There are a handful of companies that I know very well. Intel is one of them, and, for some time, their biggest problem was a culture that I wouldn’t wish on my worst enemy. For instance, when I interviewed there, I turned the interviewing manager in for abuse. (I have extraordinarily little tolerance for abusive people).
But there was one guy I met at Intel early on that seemed to have the passion, the focus, and the attitude needed to turn Intel around, and that was Pat Gelsinger. It didn’t seem very likely, given how he was treated there, that he would ever be CEO. But if there was ever an example of a miracle, it was here, because Gelsinger was hired as CEO of Intel a few months back (replacing respected company veteran Bob Swan) and hit the ground running.
This week Pat had his initial Vision Presentation, and it was everything I’d hoped it would be. He spoke of a new Intel, one that could both collaborate and compete, that could step up to the challenge of not only its competitive issues but help the nation out of its massive microprocessor problem. Let’s talk about some of the highlights.
IDF is coming back smaller and better
When he was at Intel earlier in his career, one of Pat’s most impressive works was creating IDF (Intel Developer Forum). This forum was one of Intel’s greatest assets. Strategically it both helped establish their market dominance and assured they could maintain it. Getting rid of IDF was one of the stupidest things I’ve ever seen a company do. The loss of the IDF contributed significantly to Intel’s leadership erosion in the market and significantly.

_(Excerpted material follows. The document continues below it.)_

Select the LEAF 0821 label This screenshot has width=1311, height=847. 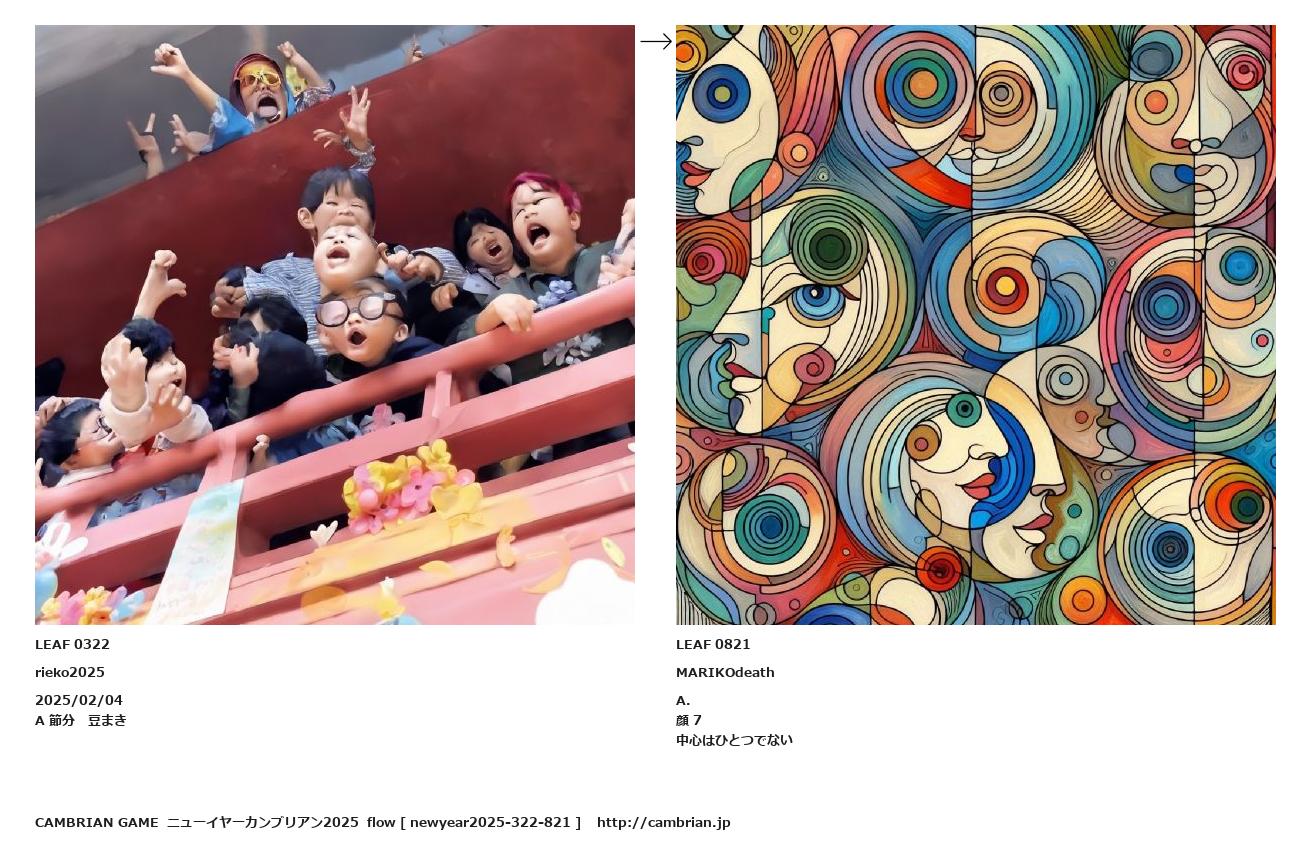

It shouldn’t come as a surprise that Intel is bringing IDF back under a new name IntelON. Now, this might not have worked had there not been a Pandemic because, once you lose an event time, you typically lose your access to the necessary event resources. But thanks to the Pandemic, those resources were freed up. IntelON will also be a more minor, more focused event, IDF got a little overblown, and it had lost its way towards the end. IntelON, as a more focused effort, should also be more effective. Leave it up to IDF’s father to both bring it back and create a potentially better event.
Fixing Intel’s culture
If one person in the world knows Intel’s culture well and how to fix it, that person is Pat Gelsinger. Fixing a company culture isn’t easy, and Pat’s predecessor, Bob Swan, was making progress before he stepped out. But to create lasting change, you need someone that will make it his or her top priority, and given it is that culture that forced Pat out of Intel, I doubt there is anyone on the planet at his level with more personal drive focused on this issue.

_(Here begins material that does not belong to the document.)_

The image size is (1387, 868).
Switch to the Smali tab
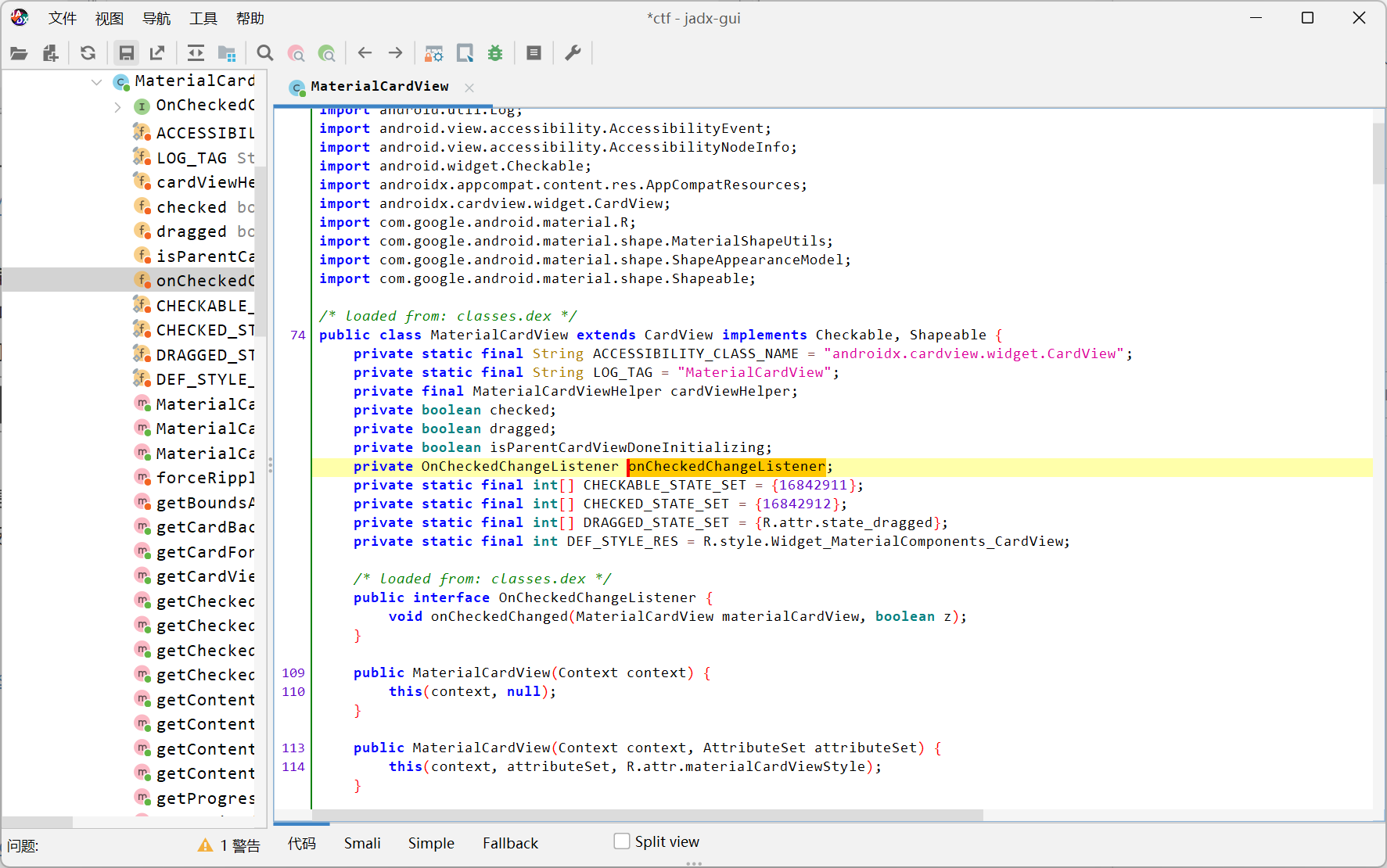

Intel also has a history of top executives who have had mistresses or have had in-company affairs, and these things are incredibly damaging to a company. If there is one thing I know for sure about Pat, he’d never do that; it wouldn’t even occur to him. He is a poster child for CEOs who treat women employees as they should be treated and don’t think of their firm as a fishing hole for illicit dates. It is one of the things I admire about Pat; he takes his marriage and the rules concerning fraternization seriously.
The only way to create a safe place for minorities is to have a CEO talk the talk but religiously walks the walk, and that’s Pat. If anyone can turn around Intel’s nasty culture, it is Pat Gelsinger.
Fixing the U.S. microprocessor problem
The PC market was primarily created by three companies IBM, Intel, and Microsoft. The Band is getting back together, and both Microsoft and IBM’s CEOs were part of this presentation as Intel’s partners. The U.S. has a huge problem; once a leader in microprocessor technology and manufacturing, much of that capability has moved to Asia. As a result, we are no longer a priority, and even U.S. automobile lines are being shut down due to a lack of parts.
Now I’d argue that you’d need more than just Intel, IBM, and Microsoft; you’d also need Qualcomm, the technology leader in the smartphone space. Interestingly, while Qualcomm’s CEO wasn’t part of this event, its brand was along with a number of other companies that, together, should turn around the U.S. decline in the market. While Intel has never been very good at blending collaboration and competition, IBM, Microsoft, and Qualcomm all have excellent skills here. All of them would be interested in restoring U.S. market power to the segment.
Separately all four companies are powerhouses; together, there is very little they couldn’t do.
Wrapping up: Pat Gelsinger’s Intel
It typically takes three to five years for a new CEO to put his/her stamp on a company. Much of that time is spent figuring out where the bodies are buried, building up support structures and assuring command and control. With Gelsinger, given his background, much of this is already done. In weeks, he has done what typically takes years, and now he acts like he has been on the job for some time. This speed advantage is critical not just for Intel’s future but also for the US’s future in technology.
If Intel can drive not only its new fabs in Arizona but the U.S.-funded Super-Fab, it, along with its partners, have an excellent chance of returning the U.S. to its leadership position. Intel can’t do it alone, and they aren’t; partnered with companies like IBM, Microsoft and Qualcomm, there is little they can’t do.